--- Exercise input ---

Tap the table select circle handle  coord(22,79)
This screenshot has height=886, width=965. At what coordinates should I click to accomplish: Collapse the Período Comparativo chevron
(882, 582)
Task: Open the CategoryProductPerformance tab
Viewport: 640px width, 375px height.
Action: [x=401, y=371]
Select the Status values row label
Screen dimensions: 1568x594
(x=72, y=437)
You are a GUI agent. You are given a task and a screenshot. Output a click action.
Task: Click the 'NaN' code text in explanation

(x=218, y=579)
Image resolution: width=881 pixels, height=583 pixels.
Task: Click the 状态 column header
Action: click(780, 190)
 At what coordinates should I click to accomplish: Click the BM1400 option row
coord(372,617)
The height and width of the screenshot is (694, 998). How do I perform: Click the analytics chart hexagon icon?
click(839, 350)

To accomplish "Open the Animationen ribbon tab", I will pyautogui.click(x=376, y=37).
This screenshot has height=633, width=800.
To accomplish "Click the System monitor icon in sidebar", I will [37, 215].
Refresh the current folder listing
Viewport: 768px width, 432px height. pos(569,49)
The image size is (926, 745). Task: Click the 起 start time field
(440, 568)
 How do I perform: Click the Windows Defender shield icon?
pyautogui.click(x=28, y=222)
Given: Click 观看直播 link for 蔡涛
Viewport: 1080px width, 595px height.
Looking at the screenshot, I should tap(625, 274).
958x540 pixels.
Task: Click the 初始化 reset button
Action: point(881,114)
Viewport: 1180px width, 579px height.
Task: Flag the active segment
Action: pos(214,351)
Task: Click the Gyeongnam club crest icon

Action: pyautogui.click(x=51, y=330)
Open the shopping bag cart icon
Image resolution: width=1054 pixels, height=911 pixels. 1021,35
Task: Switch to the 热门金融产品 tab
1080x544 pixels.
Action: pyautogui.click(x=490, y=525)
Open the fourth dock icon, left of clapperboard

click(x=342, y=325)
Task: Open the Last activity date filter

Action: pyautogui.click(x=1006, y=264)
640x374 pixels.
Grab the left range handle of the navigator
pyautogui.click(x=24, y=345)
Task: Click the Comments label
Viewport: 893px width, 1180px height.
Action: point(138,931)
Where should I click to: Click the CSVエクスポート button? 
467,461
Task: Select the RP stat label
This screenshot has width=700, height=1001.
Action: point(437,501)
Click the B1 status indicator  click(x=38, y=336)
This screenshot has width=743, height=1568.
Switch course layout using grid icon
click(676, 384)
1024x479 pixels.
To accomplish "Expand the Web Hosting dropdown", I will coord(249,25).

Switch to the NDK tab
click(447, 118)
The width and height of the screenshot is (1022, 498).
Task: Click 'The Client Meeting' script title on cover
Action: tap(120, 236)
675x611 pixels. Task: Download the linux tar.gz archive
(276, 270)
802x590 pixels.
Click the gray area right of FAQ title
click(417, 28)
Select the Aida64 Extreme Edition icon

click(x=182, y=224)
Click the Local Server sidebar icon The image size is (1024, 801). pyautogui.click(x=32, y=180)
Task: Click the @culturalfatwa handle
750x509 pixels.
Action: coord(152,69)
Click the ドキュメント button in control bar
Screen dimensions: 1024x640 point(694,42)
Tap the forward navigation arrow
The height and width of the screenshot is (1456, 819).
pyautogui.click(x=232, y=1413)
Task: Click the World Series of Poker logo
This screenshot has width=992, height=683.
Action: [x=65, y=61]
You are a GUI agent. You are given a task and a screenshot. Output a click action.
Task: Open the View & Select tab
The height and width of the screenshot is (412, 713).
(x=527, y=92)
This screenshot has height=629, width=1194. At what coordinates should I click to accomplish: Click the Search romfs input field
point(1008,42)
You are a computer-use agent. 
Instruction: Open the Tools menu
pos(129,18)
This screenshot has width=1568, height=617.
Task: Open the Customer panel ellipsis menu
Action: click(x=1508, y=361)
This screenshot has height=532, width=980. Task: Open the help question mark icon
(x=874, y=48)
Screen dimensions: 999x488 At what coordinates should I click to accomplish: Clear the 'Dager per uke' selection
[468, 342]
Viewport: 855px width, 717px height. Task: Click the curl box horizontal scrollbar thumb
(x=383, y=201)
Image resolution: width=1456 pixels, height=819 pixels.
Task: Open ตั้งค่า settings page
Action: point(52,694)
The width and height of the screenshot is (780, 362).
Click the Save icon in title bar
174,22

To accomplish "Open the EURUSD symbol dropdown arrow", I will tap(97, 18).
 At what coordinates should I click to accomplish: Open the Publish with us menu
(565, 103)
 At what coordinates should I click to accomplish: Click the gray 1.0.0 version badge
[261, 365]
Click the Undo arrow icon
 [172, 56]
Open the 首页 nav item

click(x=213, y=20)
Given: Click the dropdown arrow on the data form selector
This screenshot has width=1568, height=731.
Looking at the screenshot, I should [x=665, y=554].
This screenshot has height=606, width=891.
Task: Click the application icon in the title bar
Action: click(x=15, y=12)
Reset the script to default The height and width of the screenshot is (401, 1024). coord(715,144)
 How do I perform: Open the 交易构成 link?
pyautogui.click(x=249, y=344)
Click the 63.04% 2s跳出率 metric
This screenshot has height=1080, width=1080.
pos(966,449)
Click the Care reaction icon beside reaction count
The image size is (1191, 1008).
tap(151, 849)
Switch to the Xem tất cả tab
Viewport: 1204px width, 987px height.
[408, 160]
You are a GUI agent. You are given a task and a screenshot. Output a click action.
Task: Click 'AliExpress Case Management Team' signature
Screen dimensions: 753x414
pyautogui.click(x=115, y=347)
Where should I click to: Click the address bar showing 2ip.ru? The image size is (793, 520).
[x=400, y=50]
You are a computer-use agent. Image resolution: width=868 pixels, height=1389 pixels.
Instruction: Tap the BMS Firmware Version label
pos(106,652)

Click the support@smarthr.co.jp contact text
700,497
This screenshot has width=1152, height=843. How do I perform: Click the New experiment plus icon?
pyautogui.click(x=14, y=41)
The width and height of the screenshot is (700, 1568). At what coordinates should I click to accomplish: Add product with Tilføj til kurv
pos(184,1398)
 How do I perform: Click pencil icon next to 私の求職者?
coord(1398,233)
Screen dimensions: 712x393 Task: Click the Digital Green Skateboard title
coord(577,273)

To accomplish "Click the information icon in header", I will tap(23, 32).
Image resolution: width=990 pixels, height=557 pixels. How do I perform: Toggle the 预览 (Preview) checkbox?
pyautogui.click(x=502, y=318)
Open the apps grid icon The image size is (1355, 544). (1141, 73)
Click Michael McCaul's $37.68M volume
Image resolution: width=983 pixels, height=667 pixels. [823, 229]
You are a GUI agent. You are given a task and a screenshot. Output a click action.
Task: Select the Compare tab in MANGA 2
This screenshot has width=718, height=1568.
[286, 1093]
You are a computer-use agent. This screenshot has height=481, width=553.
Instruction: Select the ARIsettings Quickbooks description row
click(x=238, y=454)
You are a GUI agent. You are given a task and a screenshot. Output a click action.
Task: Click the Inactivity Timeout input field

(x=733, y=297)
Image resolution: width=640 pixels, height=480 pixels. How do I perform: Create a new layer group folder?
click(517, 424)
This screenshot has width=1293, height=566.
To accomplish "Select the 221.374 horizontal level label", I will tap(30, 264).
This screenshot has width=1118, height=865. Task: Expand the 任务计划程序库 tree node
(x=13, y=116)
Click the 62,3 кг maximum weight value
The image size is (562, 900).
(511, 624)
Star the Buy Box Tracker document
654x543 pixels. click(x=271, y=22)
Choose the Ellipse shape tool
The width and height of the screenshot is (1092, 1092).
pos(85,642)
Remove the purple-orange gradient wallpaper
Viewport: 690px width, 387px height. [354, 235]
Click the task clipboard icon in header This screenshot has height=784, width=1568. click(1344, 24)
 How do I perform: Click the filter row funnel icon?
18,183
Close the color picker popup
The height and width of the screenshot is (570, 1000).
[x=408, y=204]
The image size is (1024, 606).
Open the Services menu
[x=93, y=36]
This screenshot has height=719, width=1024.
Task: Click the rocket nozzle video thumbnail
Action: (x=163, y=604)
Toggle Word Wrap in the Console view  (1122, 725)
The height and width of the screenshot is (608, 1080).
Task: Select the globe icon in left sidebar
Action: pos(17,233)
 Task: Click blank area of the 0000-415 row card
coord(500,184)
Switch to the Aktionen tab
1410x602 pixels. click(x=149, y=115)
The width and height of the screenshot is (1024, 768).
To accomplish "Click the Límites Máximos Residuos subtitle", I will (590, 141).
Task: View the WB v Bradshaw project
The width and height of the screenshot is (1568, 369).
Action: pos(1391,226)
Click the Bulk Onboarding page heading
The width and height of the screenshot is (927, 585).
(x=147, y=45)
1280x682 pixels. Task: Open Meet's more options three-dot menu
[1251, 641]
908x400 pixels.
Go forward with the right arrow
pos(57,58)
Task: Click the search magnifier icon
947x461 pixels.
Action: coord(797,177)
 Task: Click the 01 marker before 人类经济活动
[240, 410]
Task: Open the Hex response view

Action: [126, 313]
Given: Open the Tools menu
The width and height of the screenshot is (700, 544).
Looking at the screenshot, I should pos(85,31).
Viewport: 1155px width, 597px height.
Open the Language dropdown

---

**The task:**
Copy all lines above containing the string "dropdown".

**Final answer:**
To accomplish "Expand the Web Hosting dropdown", I will coord(249,25).
To accomplish "Open the EURUSD symbol dropdown arrow", I will tap(97, 18).
Given: Click the dropdown arrow on the data form selector
Open the Language dropdown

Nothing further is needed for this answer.